We also saw a musical called Spring Awakening, which had have to been one of the worst productions I've ever seen. This was an adaptation of a 19th Century play for the MTV generation, so you have these kids breaking out into crappy pop tunes every time someone turned around.

I think several of the young people in the show were talented, but the songs were just awful--they had a pre-programmed boy band sound to them, as if they were the product of market research rather artistic inspiration.

I was having an out-of-body experience watching this thing. I saw all this youngsters singing and wiggling their rear-ends on the stage while my mind was in other parts of the universe, moving about like some swami passing through different dimensions.

And, as if I didn't get enough grief, I came home to watch David Letterman and found the cast of Spring Awakening was the musical guest and they performed one of this lousy songs. Oy--I give up already!

All The World's A Stage

I'm sure the response will be that I'm too old, I don't get it, but the truth I get it all too well. Crap sells and this play is selling out something fierce. Broadway deserves better and so do young theater-goers.

We also hit the Brooklyn Museum and the Museum of Natural History, where the exhibits on the origins of the earth and the evolution of humanity are guaranteed to give your average Creationist a stroke--Ack! reality! knowledge! No, take them away! Sorry, Bible-thumpers, but the truth really can set you free, if you let it.

My poor sister got a cold during all this running around in the freezing weather and I'm nervous, as I'm just getting over my latest bout with disease. Please, give me a break, okay? Thanks...

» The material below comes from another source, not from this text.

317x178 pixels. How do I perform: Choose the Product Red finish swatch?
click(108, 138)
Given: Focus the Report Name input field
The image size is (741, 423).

But the really great thing is that I'm getting to spend time with my lovely niece Victoria. She is now 12 years old and so tall I can't believe it. I can't bounce her on my knee any more or make her laugh with goofy faces. I actually have to talk to her, but it's been wonderful seeing how she's grown--even though I do miss those old goo-goo days.

As a Californian, Victoria is not into walking and constantly wants to know how far various destinations are. I explained to her that everything in New York is acouplablocks--a couple of blocks for you out-of-towners.

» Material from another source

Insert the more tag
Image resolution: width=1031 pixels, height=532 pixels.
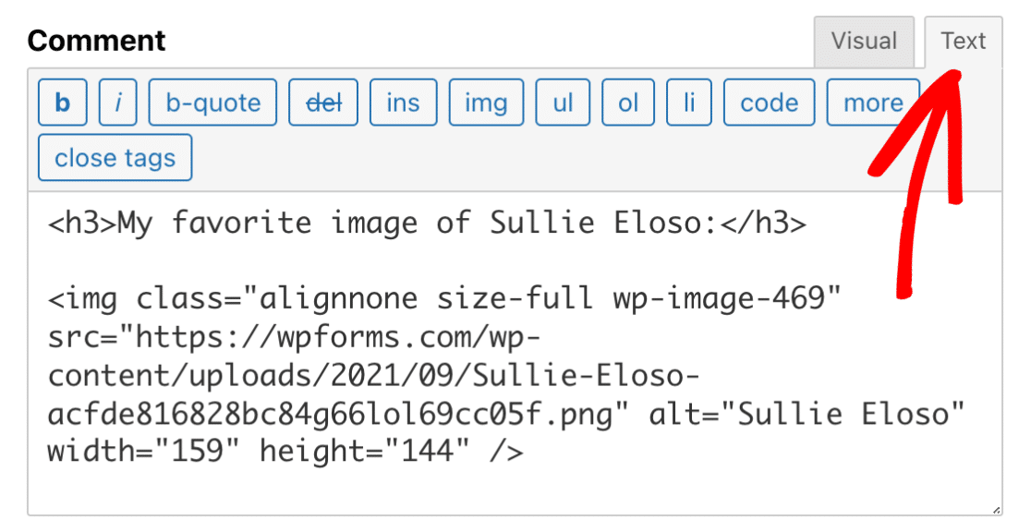point(872,103)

Tonight we ate at my Aunt Marie's home and Victoria had me laughing like a lunatic as she showed so bizarre hand-slapping game that makes Patty Cake look finger snap.

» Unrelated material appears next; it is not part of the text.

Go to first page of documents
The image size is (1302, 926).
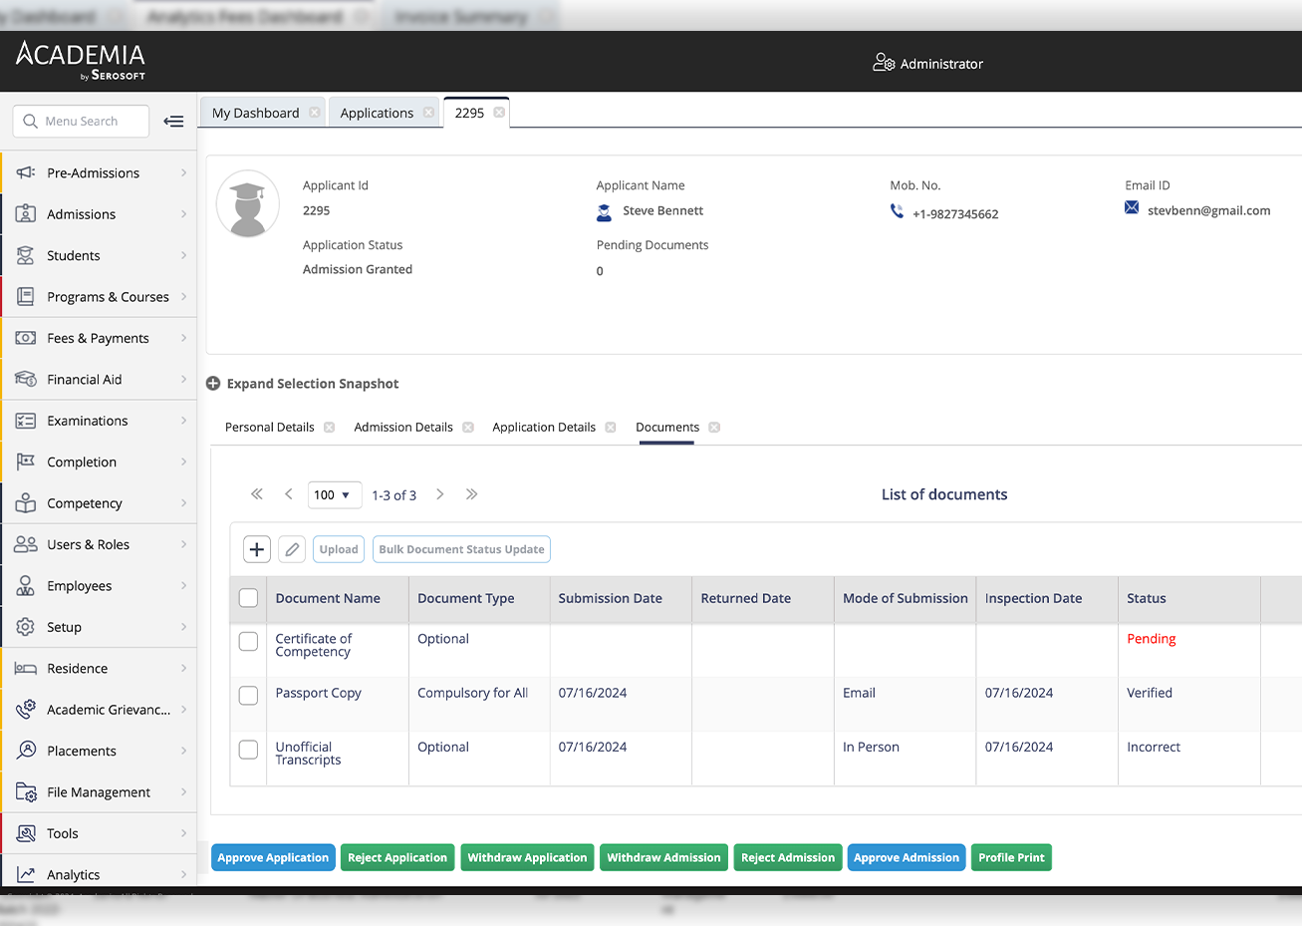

She calls it Slide and she is a very strict teacher. I kept on screwing up one of the key sequences and each time she insisted we start from square one.

When I finally got somewhere with this thing, Victoria starts singing the Hamster Dance song, which immediately had me laughing, and thus, screwing up the sequence all over again.

"Will you stop that?" I shouted between guffaws.

"No," she said, "it's helping you concentrate."

Like hell it was. But we finally got through 10 straight rounds of the Slide, and even though Victoria said I was a disgrace to the Slide community, I feel rather proud of myself. And I haven't laughed so hard in ages.

Now, it's about 1:30 AM and I'm looking over the first quarter of 2007. If my life were a corporation and I had to address the shareholders, I would be forced to admit that it has been a challenging time for Robbo Inc.

In this first quarter, my father died, my health went down the crapper, my career is stalled and I can't find a woman to give me the time of day, let alone go out with me. Plus my fiction is sputtering around in circles as I try to focus on one project and see the damn thing to its conclusion.

Still, do I give up? Hell, no. There have been some bright spots--most notably the solo performer class I'm taking--and I take comfort in the fact that it will indeed get warmer.

This really is a time for renewal, even though you feel like putting up a Santa Claus decoration instead of the Easter Bunny. Spring is here, it just doesn't know it yet.

So I must ask all my shareholders to be patient and give me, the CEO, a chance to turn the company around. I will increase the value of our company over the remainder of the year and our stock will rise.

And if doesn't, feel free to cancel my contract and put some other poor bastard in charge of this whacked company--if you find someone crazy enough to take this gig.

I'll be heading off now to pound the living crap out of the Easter bunny. See you next quarter.